▶ Exercise goal: Search the material and gather each line with "size" in it.

▶ Supplied material:
----------------------------------------
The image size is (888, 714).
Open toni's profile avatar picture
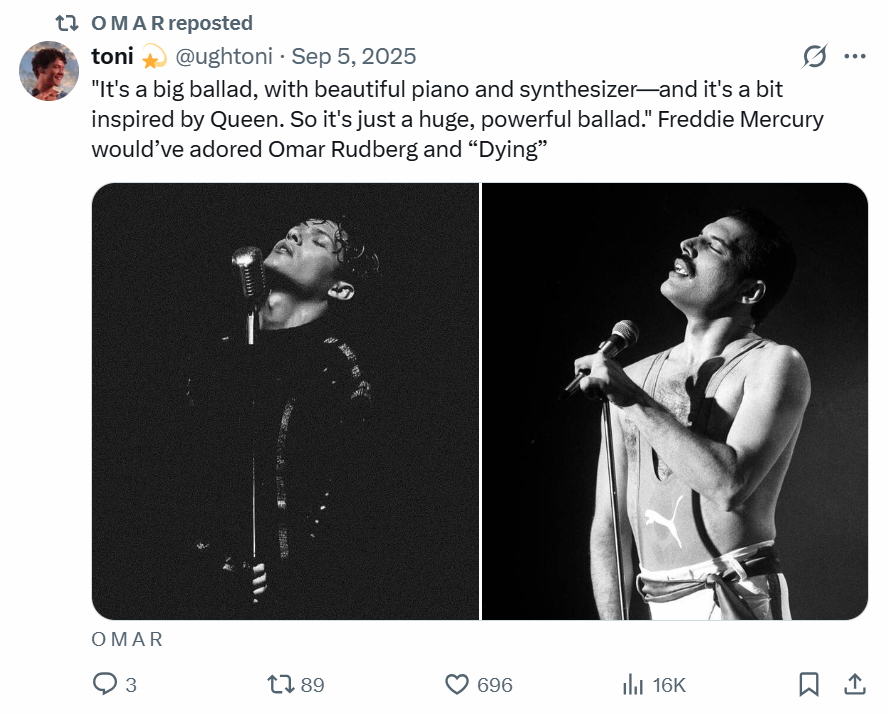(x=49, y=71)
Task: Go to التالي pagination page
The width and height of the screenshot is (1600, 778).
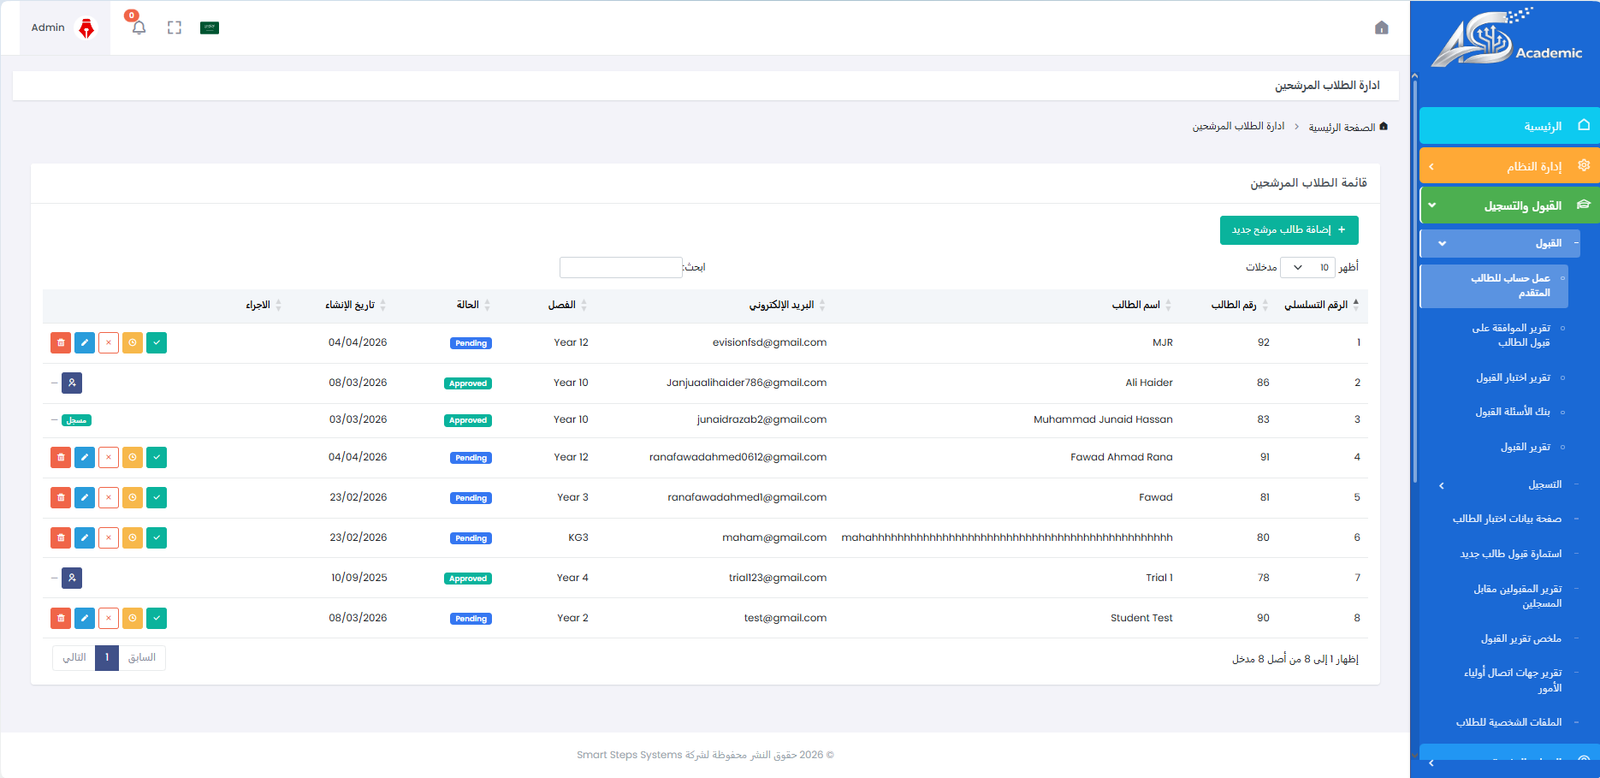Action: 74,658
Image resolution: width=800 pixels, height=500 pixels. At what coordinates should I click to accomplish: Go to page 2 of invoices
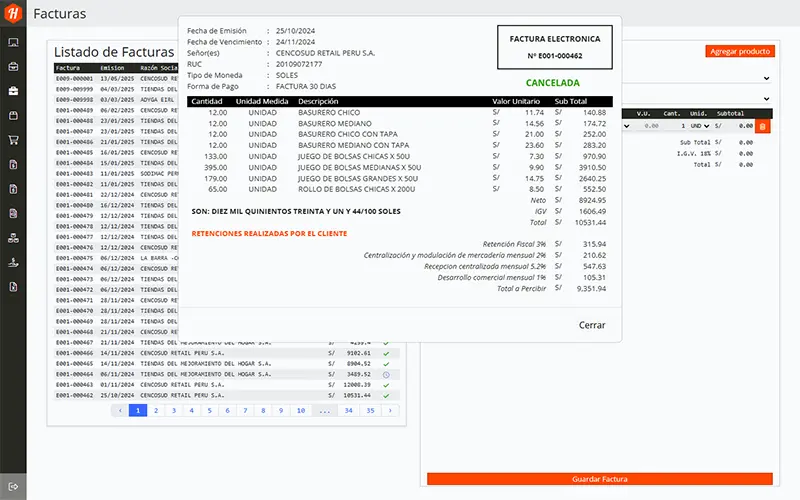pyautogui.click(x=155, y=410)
----------------------------------------
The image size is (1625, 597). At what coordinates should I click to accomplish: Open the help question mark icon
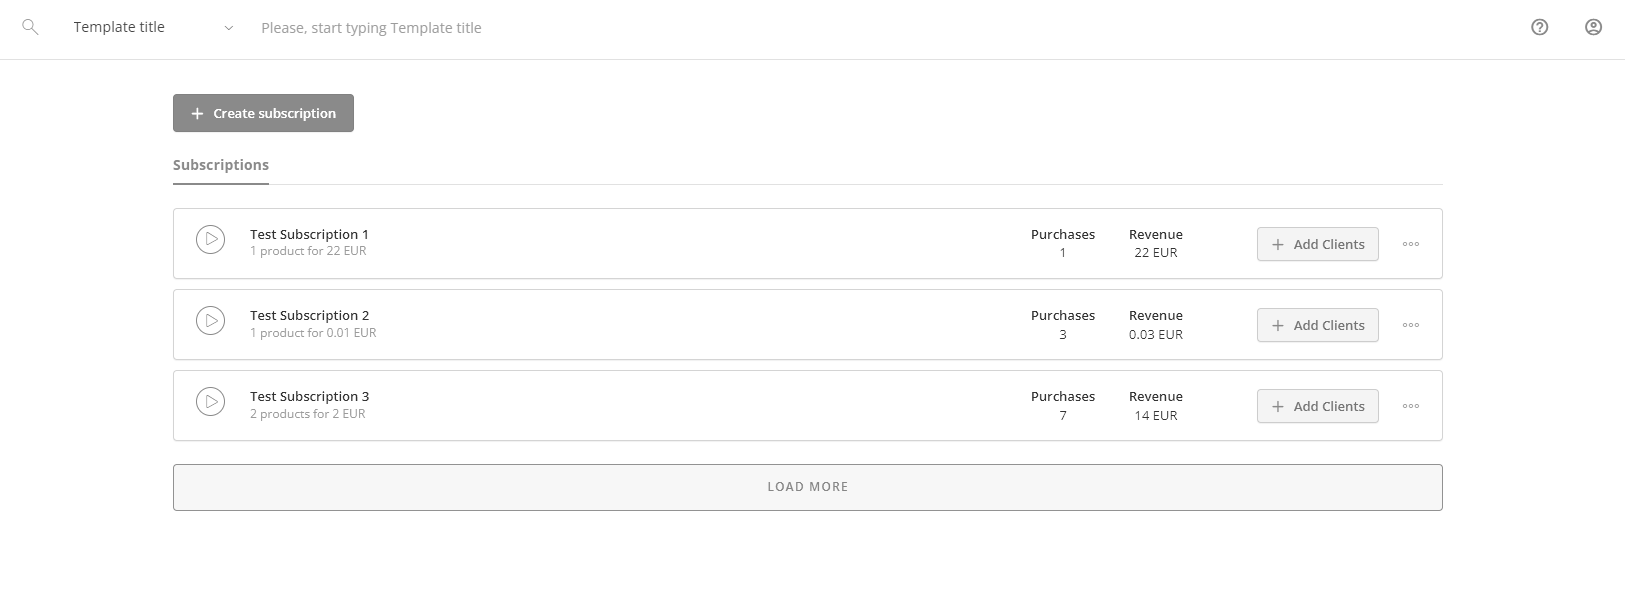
----------------------------------------
▶ Reply to the task:
The image size is (888, 714).
The image size is (1625, 597). At what coordinates should I click to accomplish: Open the help question mark icon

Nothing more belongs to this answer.